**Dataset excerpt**
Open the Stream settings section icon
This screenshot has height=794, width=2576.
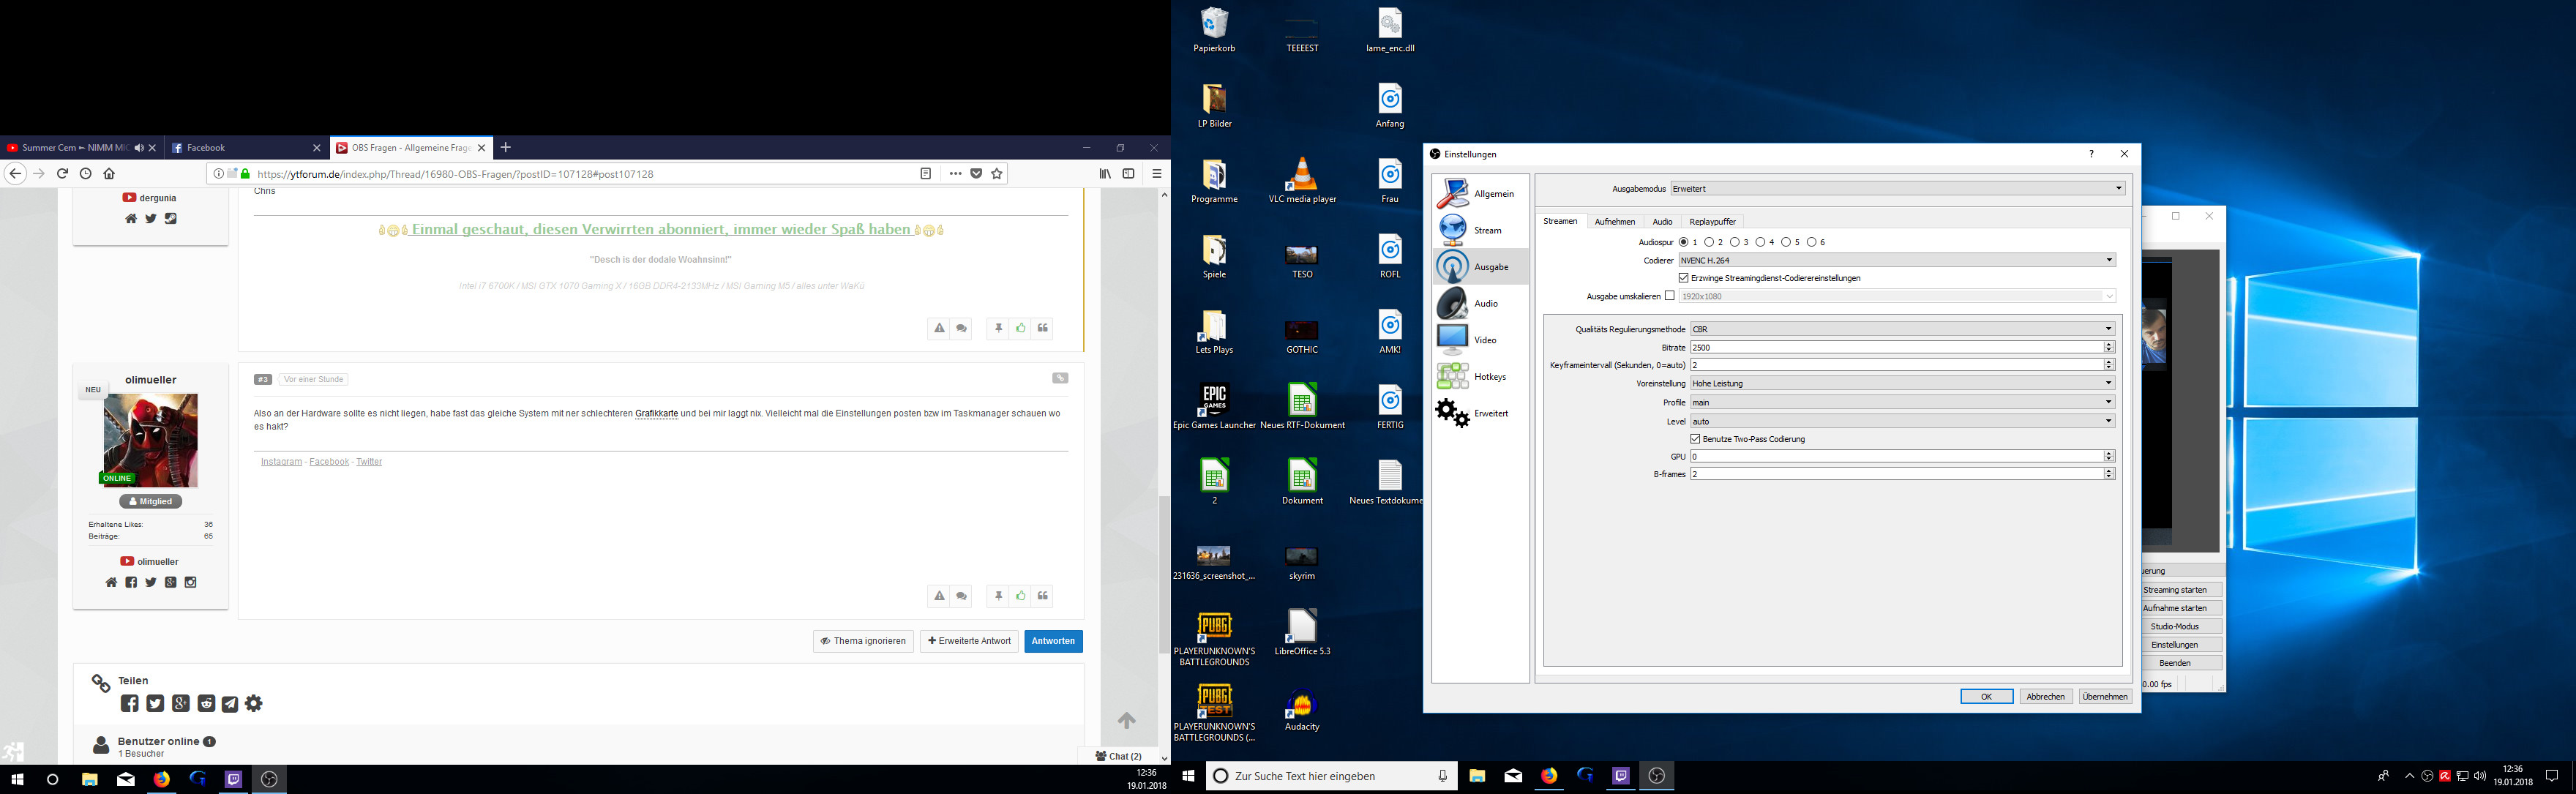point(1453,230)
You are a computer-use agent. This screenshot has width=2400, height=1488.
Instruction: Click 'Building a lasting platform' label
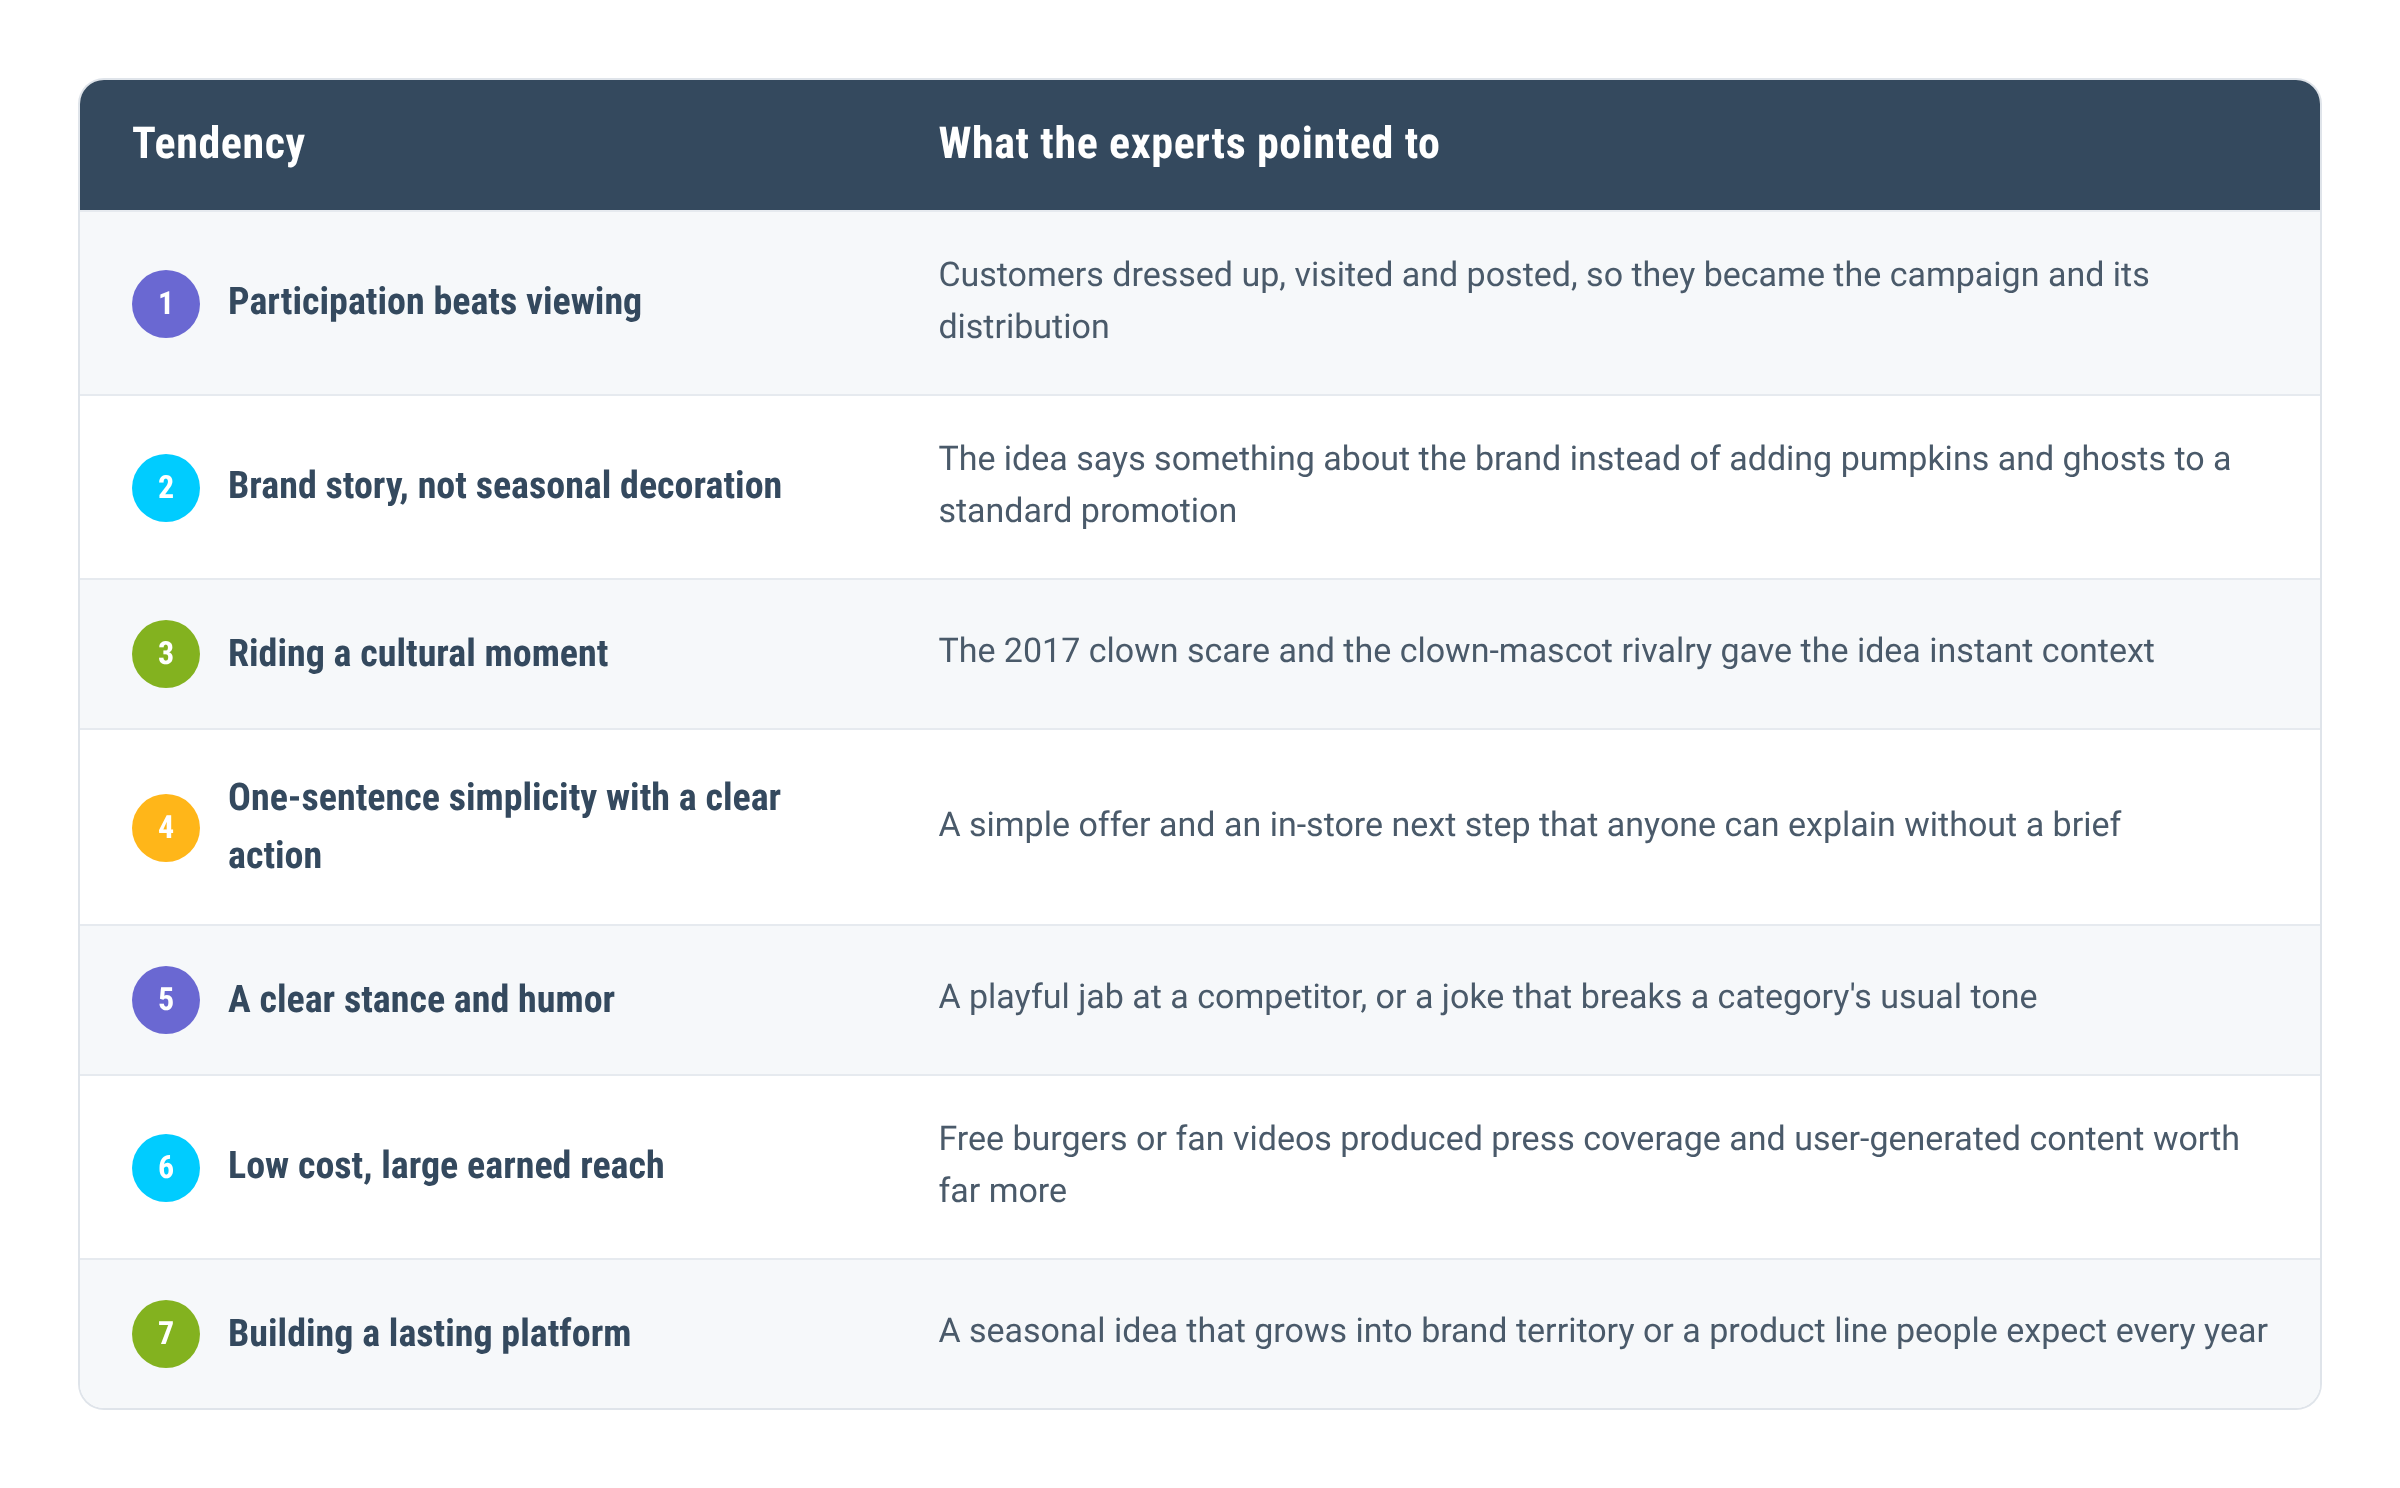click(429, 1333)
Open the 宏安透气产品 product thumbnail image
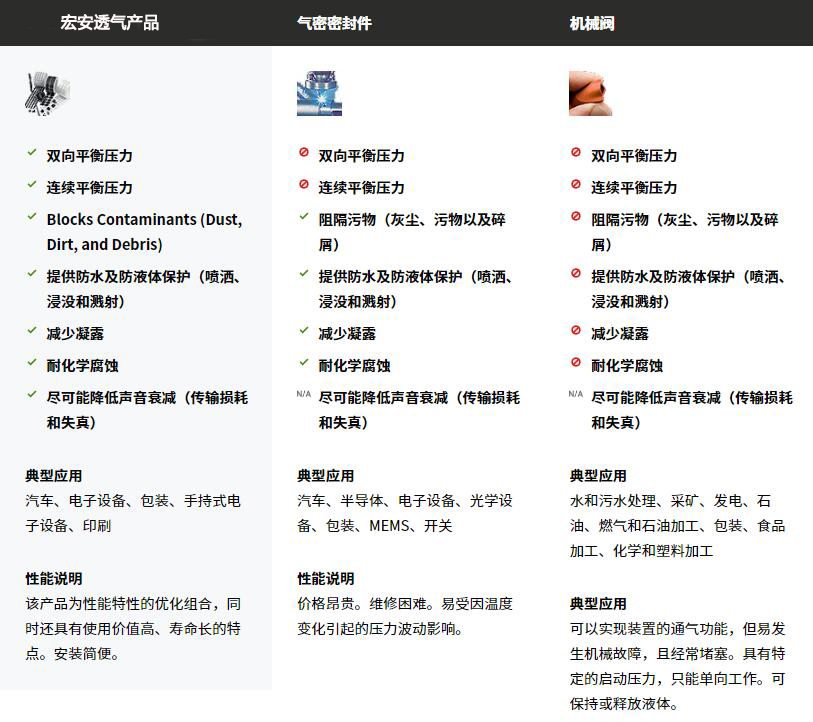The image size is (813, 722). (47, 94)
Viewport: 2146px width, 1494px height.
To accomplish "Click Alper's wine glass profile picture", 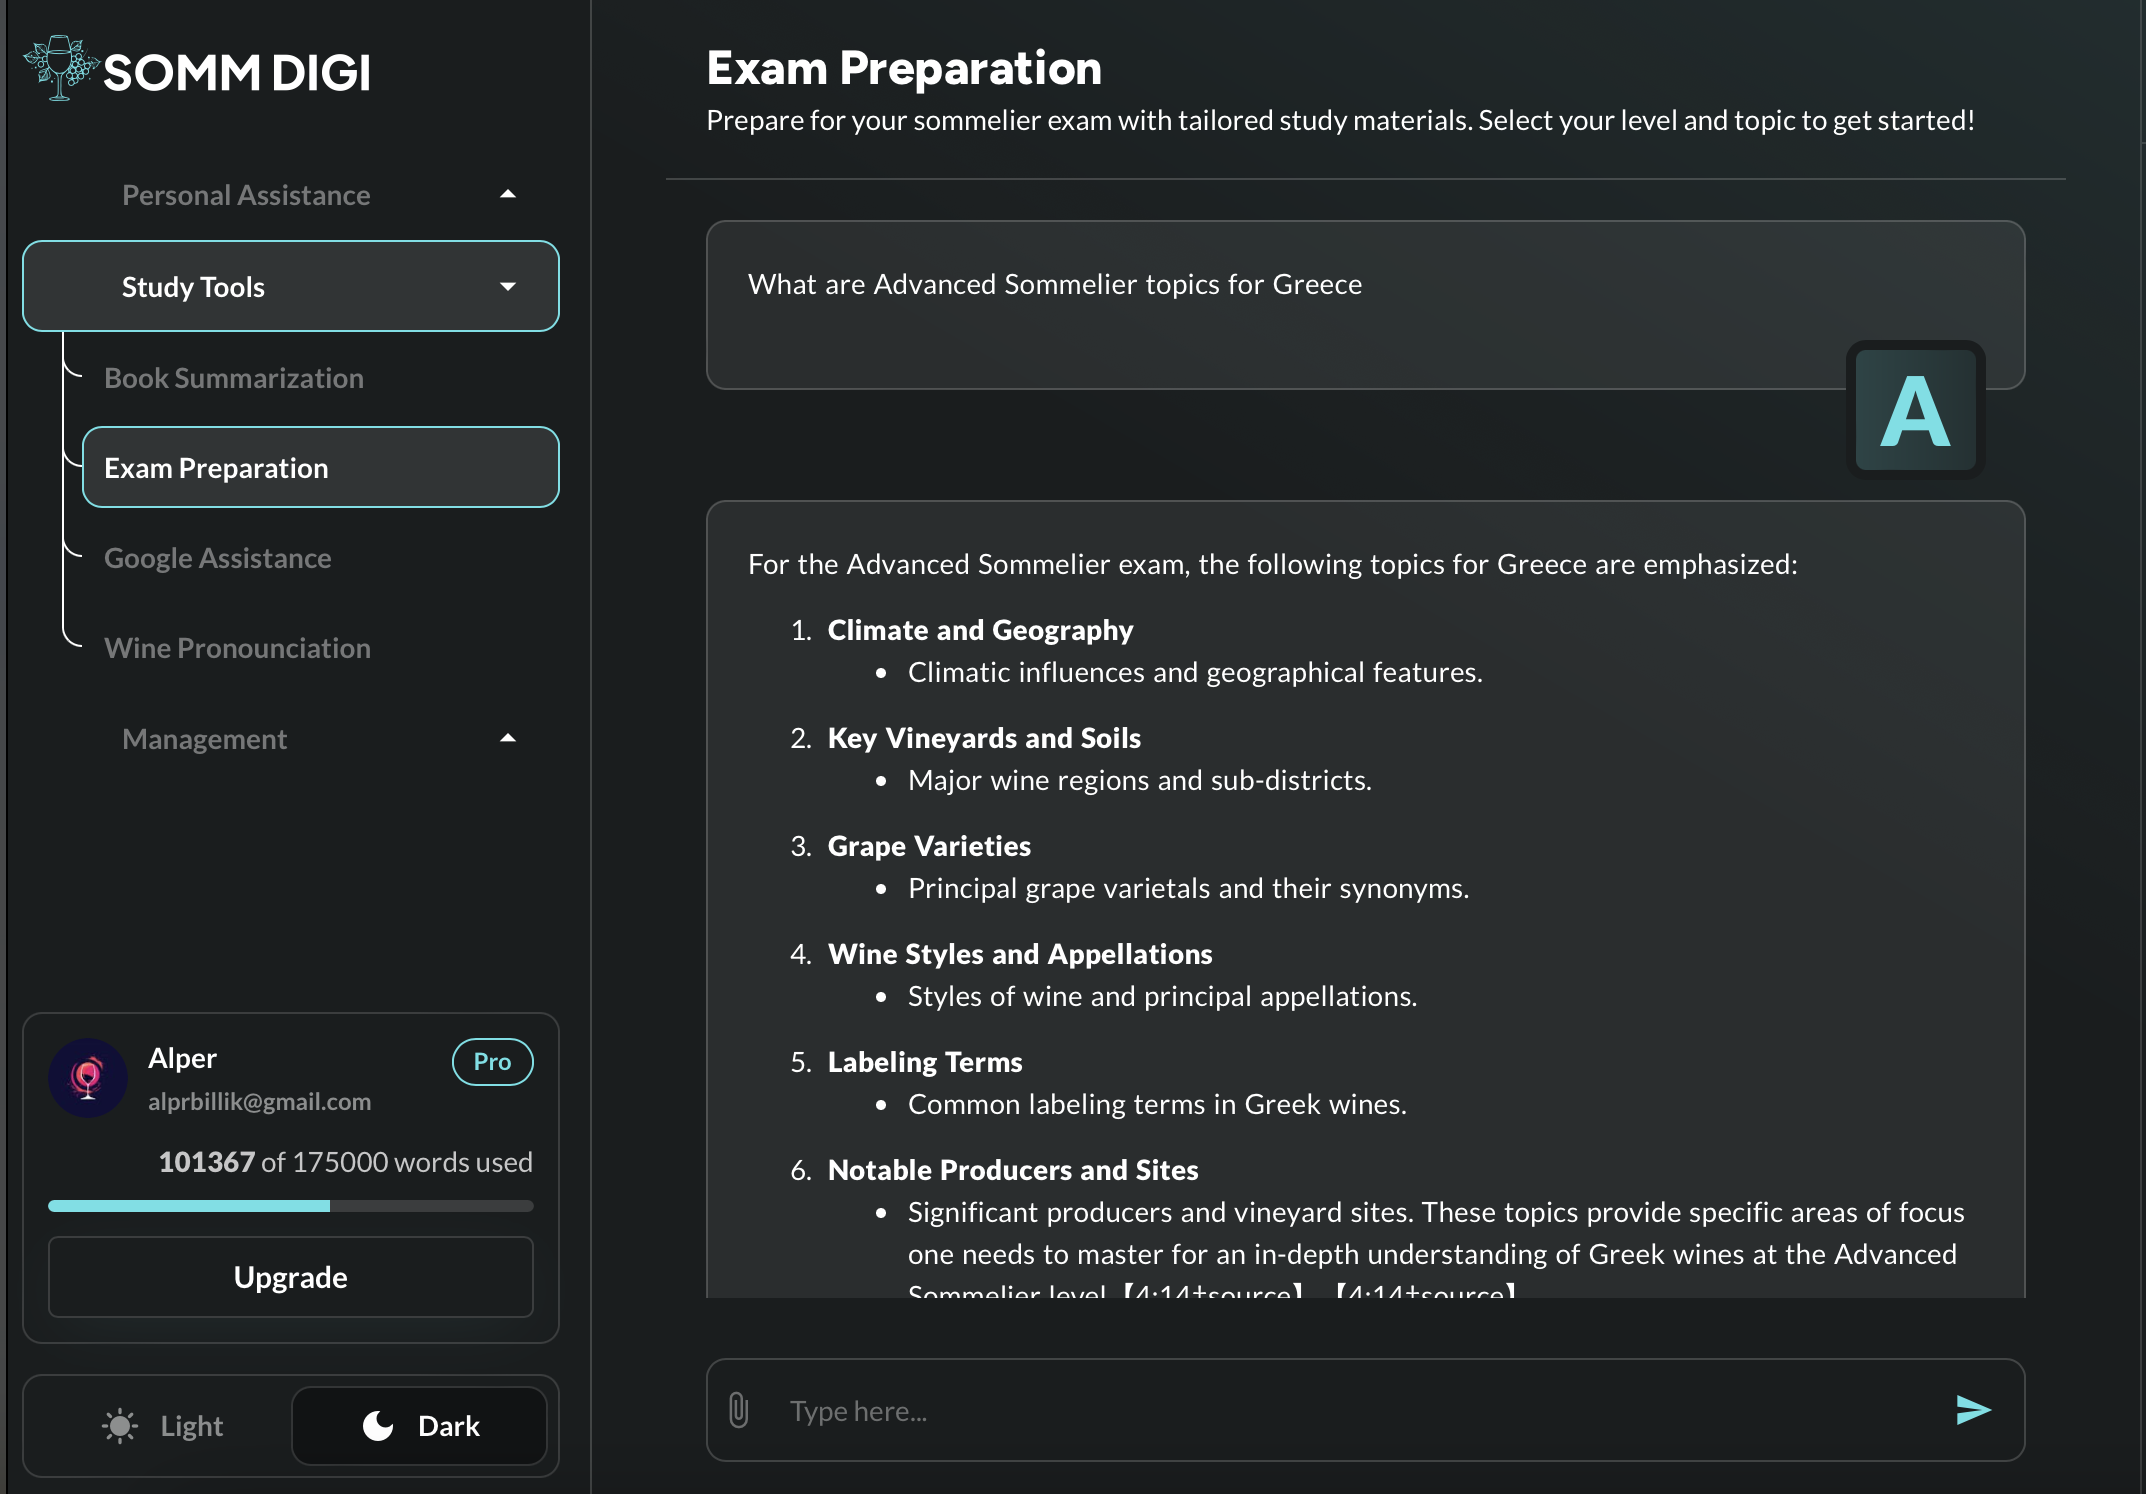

**Exercise goal**
Put every line of the rows above into a Markdown table with the columns No. and Text, numbering the lines and skipping any blank ones. Leave the pictures out of the table.

**Expected answer**
| No. | Text |
|---|---|
| 1 | Open the Stream settings section icon |
| 2 | This screenshot has height=794, width=2576. |
| 3 | point(1453,230) |
| 4 | You are a computer-use agent. This screenshot has width=2400, height=1488. |
| 5 | Instruction: Click 'Building a lasting platform' label |
| 6 | click(429, 1333) |
| 7 | Open the 宏安透气产品 product thumbnail image |
| 8 | The image size is (813, 722). (47, 94) |
| 9 | Viewport: 2146px width, 1494px height. |
| 10 | To accomplish "Click Alper's wine glass profile picture",  |